• **Instructions to follow**
The entire set of lines below should be copied exactly.

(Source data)
# # # #
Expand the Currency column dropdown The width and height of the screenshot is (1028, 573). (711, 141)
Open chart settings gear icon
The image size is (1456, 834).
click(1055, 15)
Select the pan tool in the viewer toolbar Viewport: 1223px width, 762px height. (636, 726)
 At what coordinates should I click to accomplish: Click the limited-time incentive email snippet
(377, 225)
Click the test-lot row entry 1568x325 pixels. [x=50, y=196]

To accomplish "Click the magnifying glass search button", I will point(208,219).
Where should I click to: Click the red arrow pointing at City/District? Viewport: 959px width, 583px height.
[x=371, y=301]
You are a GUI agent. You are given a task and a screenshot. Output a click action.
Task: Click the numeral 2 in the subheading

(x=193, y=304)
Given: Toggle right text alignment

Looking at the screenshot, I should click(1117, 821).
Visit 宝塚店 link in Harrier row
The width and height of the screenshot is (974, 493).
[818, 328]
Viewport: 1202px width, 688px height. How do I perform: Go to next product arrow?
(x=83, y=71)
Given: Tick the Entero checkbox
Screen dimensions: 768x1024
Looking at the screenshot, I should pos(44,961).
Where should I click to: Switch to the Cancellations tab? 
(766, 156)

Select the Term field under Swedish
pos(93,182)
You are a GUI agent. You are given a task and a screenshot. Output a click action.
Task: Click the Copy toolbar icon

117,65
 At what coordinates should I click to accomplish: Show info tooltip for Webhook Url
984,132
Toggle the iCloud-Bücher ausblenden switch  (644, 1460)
# # # #
• **Exercise solution**
Expand the Currency column dropdown The width and height of the screenshot is (1028, 573). (711, 141)
Open chart settings gear icon
The image size is (1456, 834).
click(1055, 15)
Select the pan tool in the viewer toolbar Viewport: 1223px width, 762px height. (636, 726)
 At what coordinates should I click to accomplish: Click the limited-time incentive email snippet
(377, 225)
Click the test-lot row entry 1568x325 pixels. [x=50, y=196]

To accomplish "Click the magnifying glass search button", I will point(208,219).
Where should I click to: Click the red arrow pointing at City/District? Viewport: 959px width, 583px height.
[x=371, y=301]
You are a GUI agent. You are given a task and a screenshot. Output a click action.
Task: Click the numeral 2 in the subheading

(x=193, y=304)
Given: Toggle right text alignment

Looking at the screenshot, I should click(1117, 821).
Visit 宝塚店 link in Harrier row
The width and height of the screenshot is (974, 493).
[818, 328]
Viewport: 1202px width, 688px height. How do I perform: Go to next product arrow?
(x=83, y=71)
Given: Tick the Entero checkbox
Screen dimensions: 768x1024
Looking at the screenshot, I should pos(44,961).
Where should I click to: Switch to the Cancellations tab? 
(766, 156)

Select the Term field under Swedish
pos(93,182)
You are a GUI agent. You are given a task and a screenshot. Output a click action.
Task: Click the Copy toolbar icon

117,65
 At what coordinates should I click to accomplish: Show info tooltip for Webhook Url
984,132
Toggle the iCloud-Bücher ausblenden switch  (644, 1460)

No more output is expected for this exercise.